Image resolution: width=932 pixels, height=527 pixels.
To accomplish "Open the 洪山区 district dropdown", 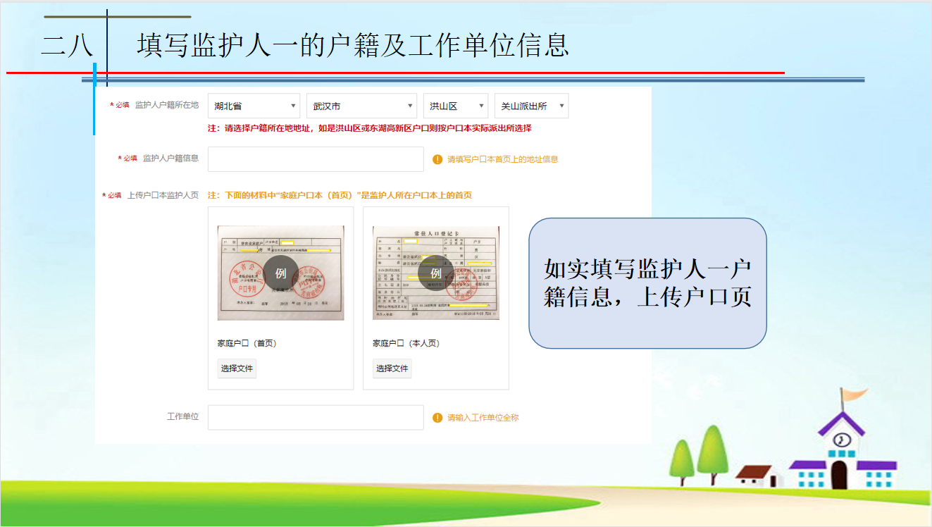I will [x=455, y=106].
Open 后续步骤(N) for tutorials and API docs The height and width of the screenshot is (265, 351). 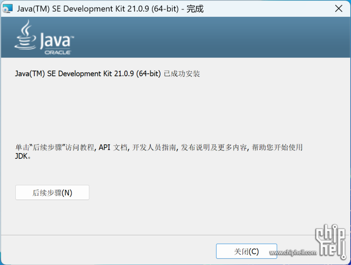[x=52, y=192]
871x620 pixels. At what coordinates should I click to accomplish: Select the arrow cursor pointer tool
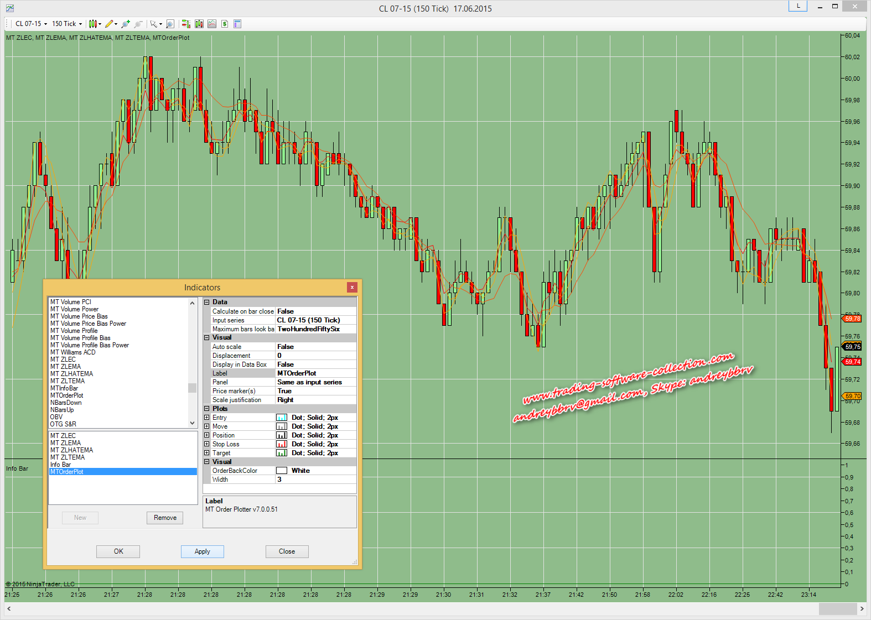(x=154, y=24)
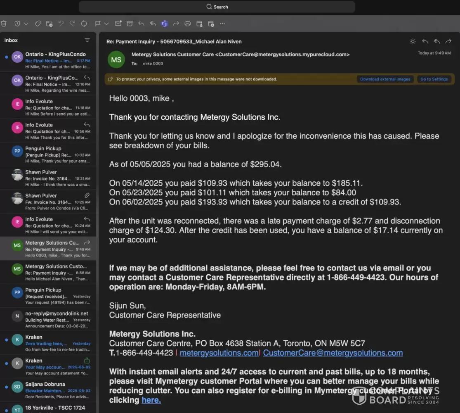Click the Move to folder icon

coord(49,24)
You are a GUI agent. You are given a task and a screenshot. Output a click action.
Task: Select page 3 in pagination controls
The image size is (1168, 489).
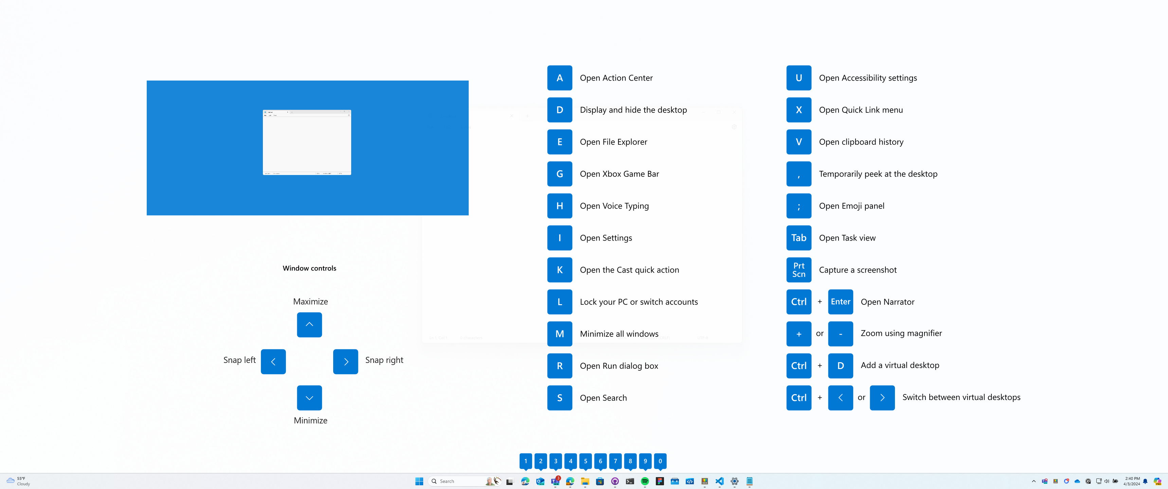click(555, 461)
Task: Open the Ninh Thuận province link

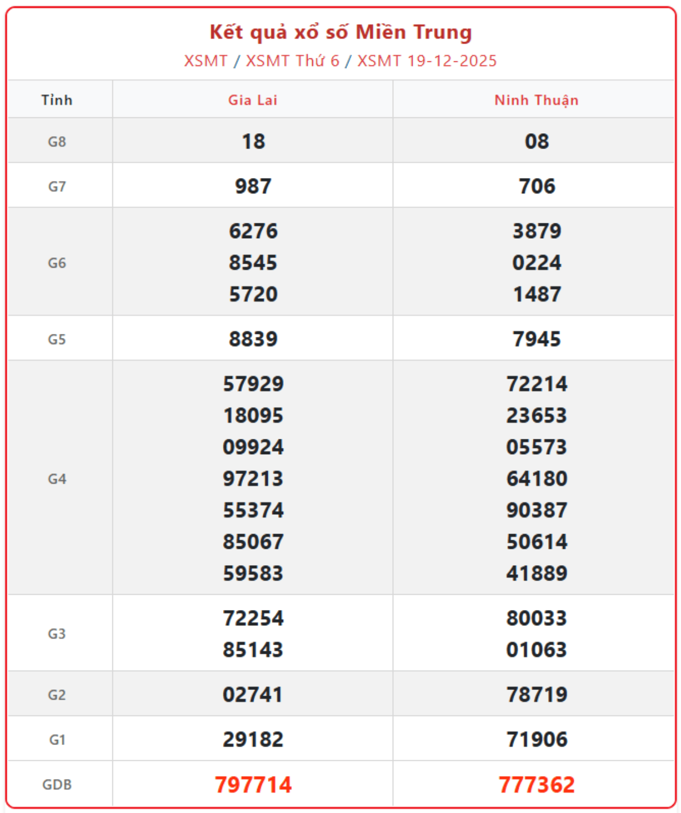Action: [x=536, y=100]
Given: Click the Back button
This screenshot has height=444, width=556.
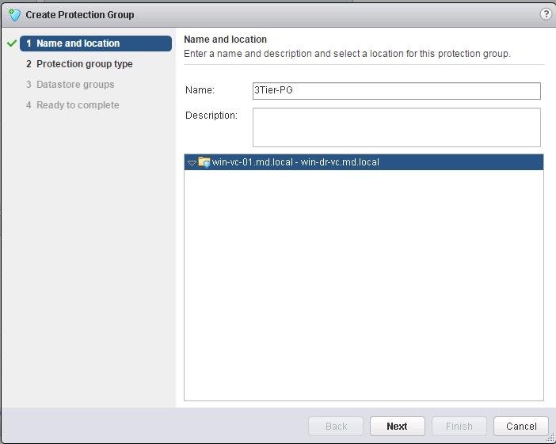Looking at the screenshot, I should [336, 426].
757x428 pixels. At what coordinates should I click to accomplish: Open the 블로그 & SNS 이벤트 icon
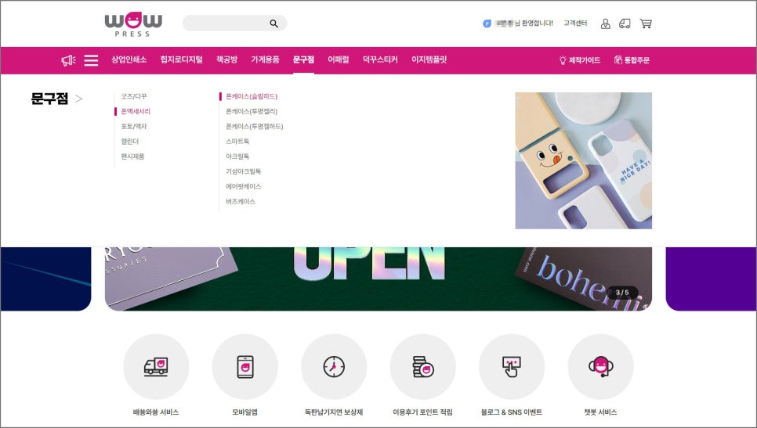(x=512, y=366)
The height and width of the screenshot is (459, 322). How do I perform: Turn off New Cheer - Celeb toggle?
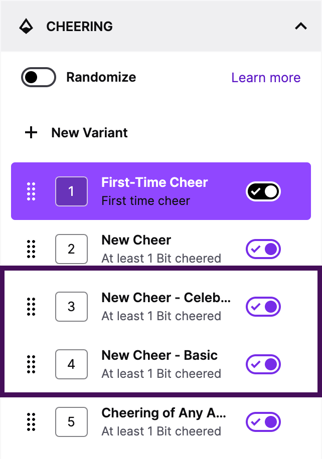click(263, 307)
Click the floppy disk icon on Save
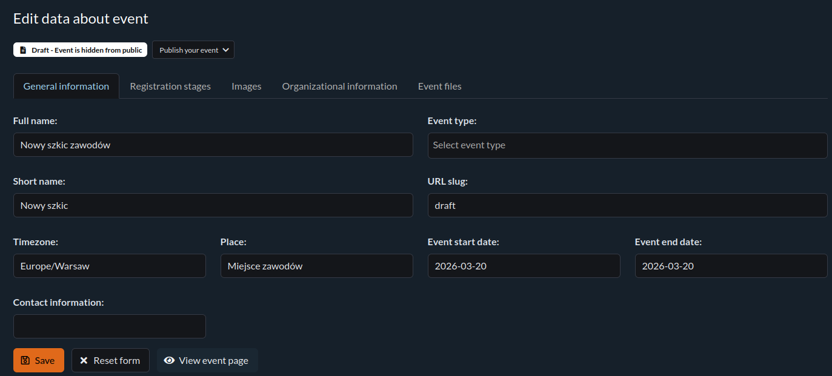This screenshot has width=832, height=376. click(25, 360)
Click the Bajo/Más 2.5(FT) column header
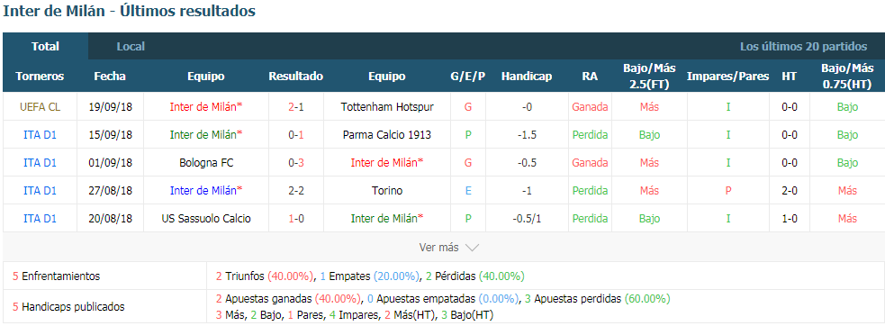 coord(649,77)
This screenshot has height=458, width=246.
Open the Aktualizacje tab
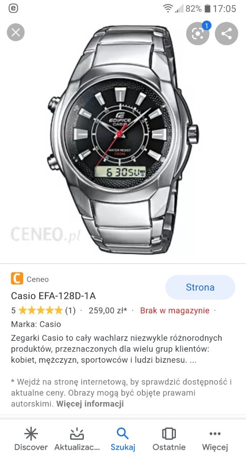point(77,439)
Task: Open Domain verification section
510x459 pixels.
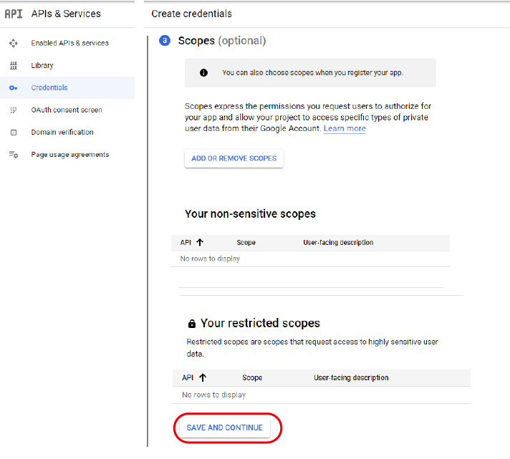Action: click(62, 132)
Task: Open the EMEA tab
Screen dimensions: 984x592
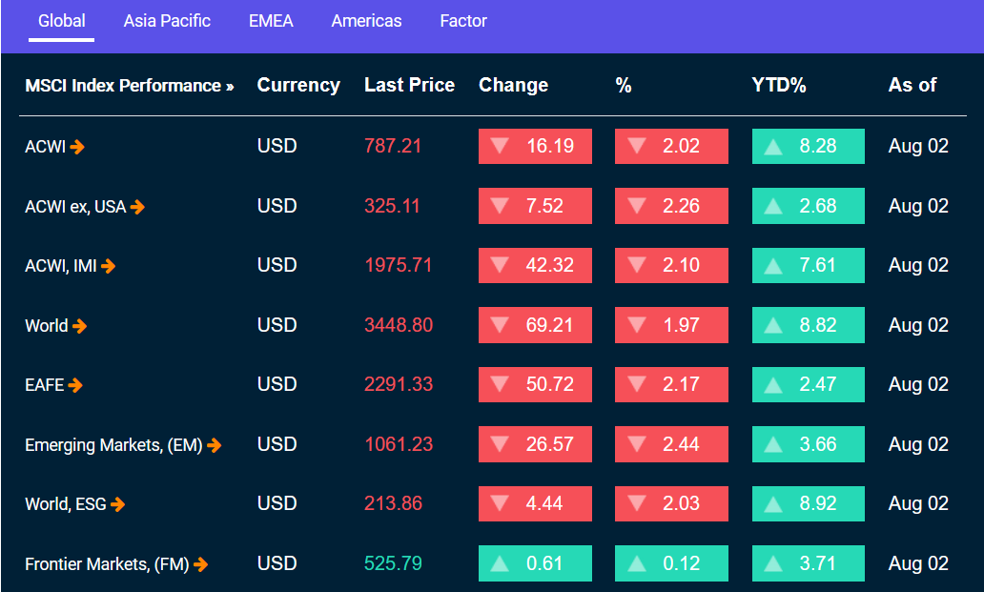Action: tap(271, 21)
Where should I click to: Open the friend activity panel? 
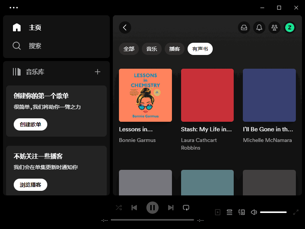(x=274, y=27)
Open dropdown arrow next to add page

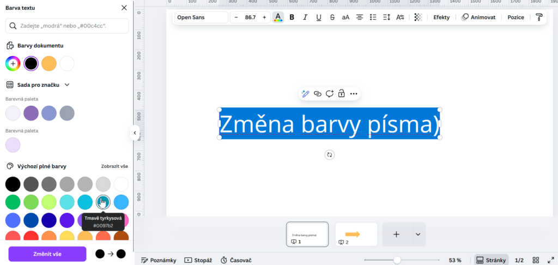(418, 234)
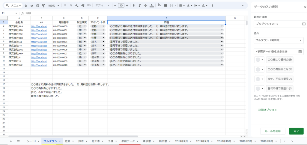The height and width of the screenshot is (145, 307).
Task: Add a new sheet with plus icon
Action: [11, 141]
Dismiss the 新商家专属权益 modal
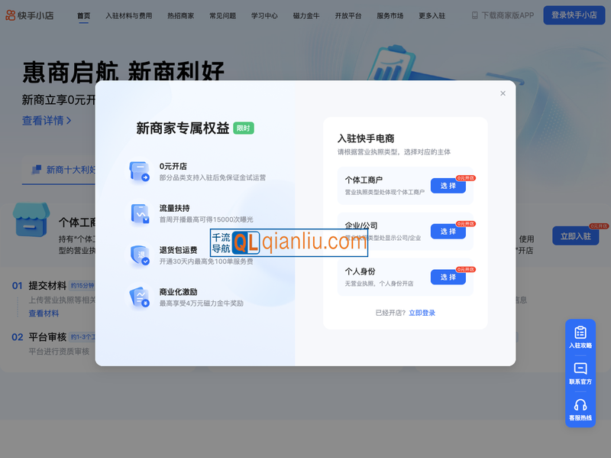Image resolution: width=611 pixels, height=458 pixels. point(503,93)
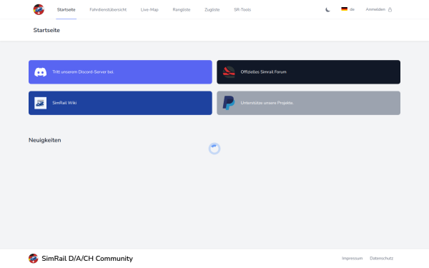Open the German flag language selector
This screenshot has height=268, width=429.
click(347, 9)
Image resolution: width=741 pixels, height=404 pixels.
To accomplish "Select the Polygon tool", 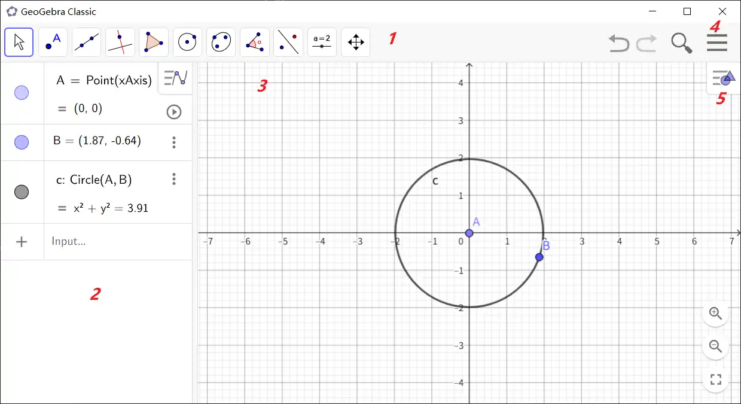I will coord(154,42).
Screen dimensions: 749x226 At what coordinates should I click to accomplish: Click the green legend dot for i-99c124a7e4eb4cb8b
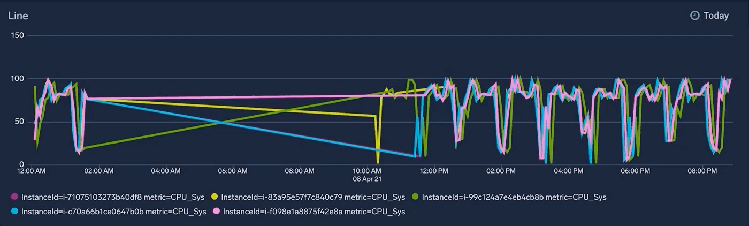coord(415,197)
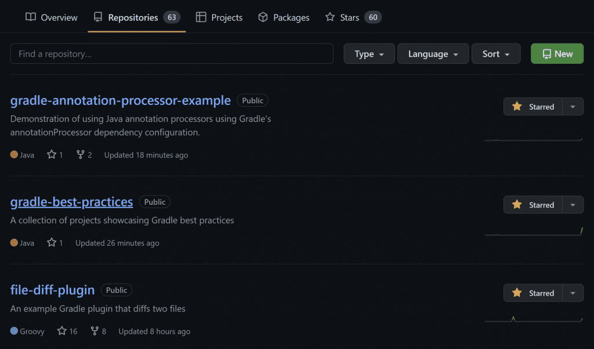Expand star lists arrow for gradle-annotation-processor-example

(x=573, y=107)
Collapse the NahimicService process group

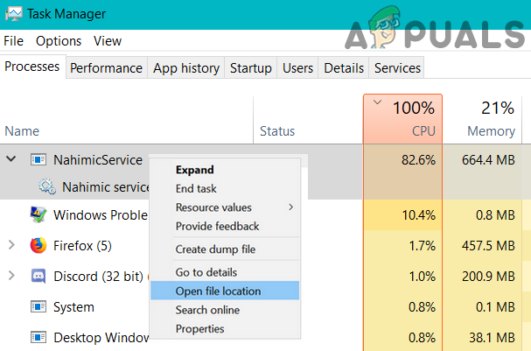click(11, 159)
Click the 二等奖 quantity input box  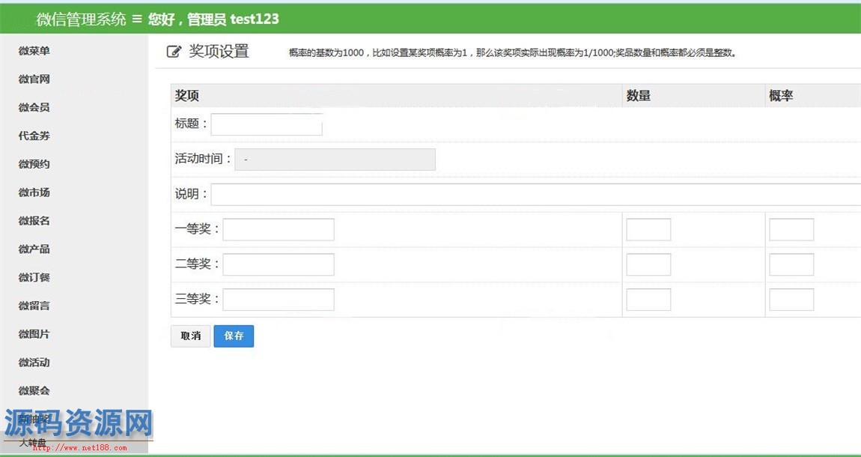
•••
--- What is needed ---
Copy out the lines above from the line containing "871x620 pixels. At" through the line containing "You are a GUI", exactly, and keep the pictures out.

--- Answer box ---
871x620 pixels. At what coordinates should I click to accomplish: Select the arrow cursor pointer tool
(x=154, y=24)
Click the Move to folder icon

coord(49,24)
You are a GUI agent. You are given a task and a screenshot. Output a click action.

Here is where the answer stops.